**Records supplied**
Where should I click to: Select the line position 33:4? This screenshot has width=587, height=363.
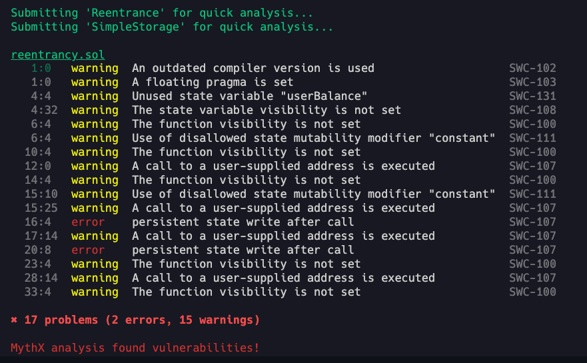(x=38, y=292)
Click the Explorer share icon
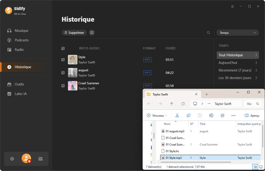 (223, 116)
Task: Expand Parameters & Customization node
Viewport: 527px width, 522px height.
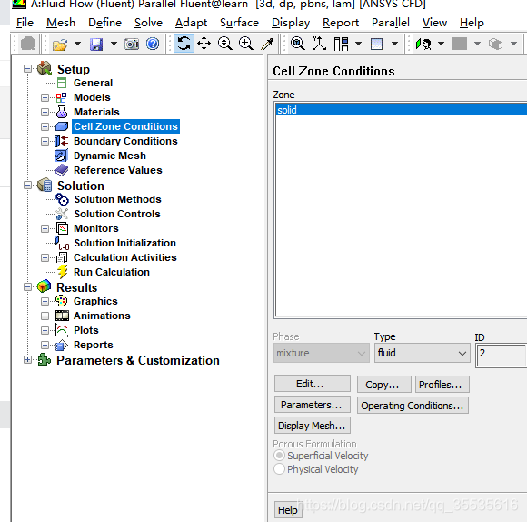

...

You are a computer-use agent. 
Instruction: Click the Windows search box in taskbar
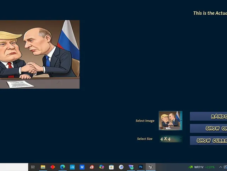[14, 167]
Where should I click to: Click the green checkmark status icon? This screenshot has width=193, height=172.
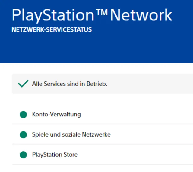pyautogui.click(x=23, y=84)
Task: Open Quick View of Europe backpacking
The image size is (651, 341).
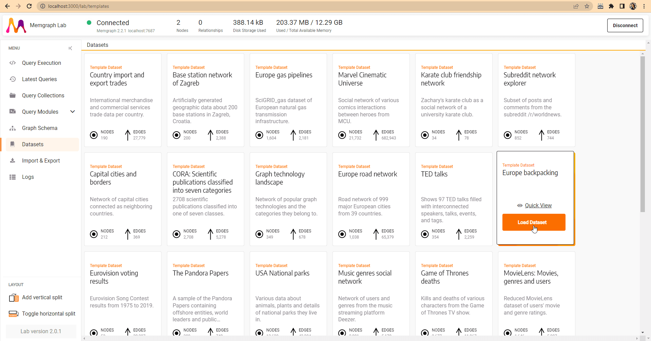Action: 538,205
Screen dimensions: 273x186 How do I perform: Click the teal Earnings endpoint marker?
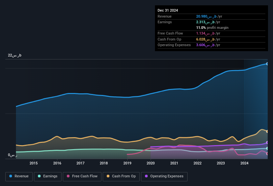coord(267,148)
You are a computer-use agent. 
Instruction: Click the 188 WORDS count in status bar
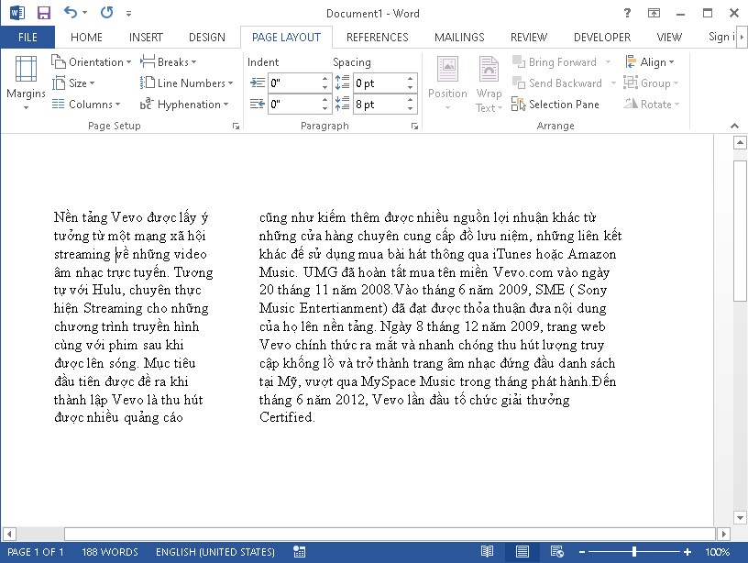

**Your task**
From the line with "Where should I click to: Click" up to and including the line with "Instruction: Click the 188" above, retype every line exactly and nothing more; leave out the pictures.

**Result**
Where should I click to: Click the green checkmark status icon? This screenshot has width=193, height=172.
pyautogui.click(x=23, y=84)
Task: Open Quick View of Europe backpacking
The image size is (651, 341).
Action: 538,205
Screen dimensions: 273x186 How do I perform: Click the teal Earnings endpoint marker?
coord(267,148)
You are a computer-use agent. 
Instruction: Click the 188 WORDS count in status bar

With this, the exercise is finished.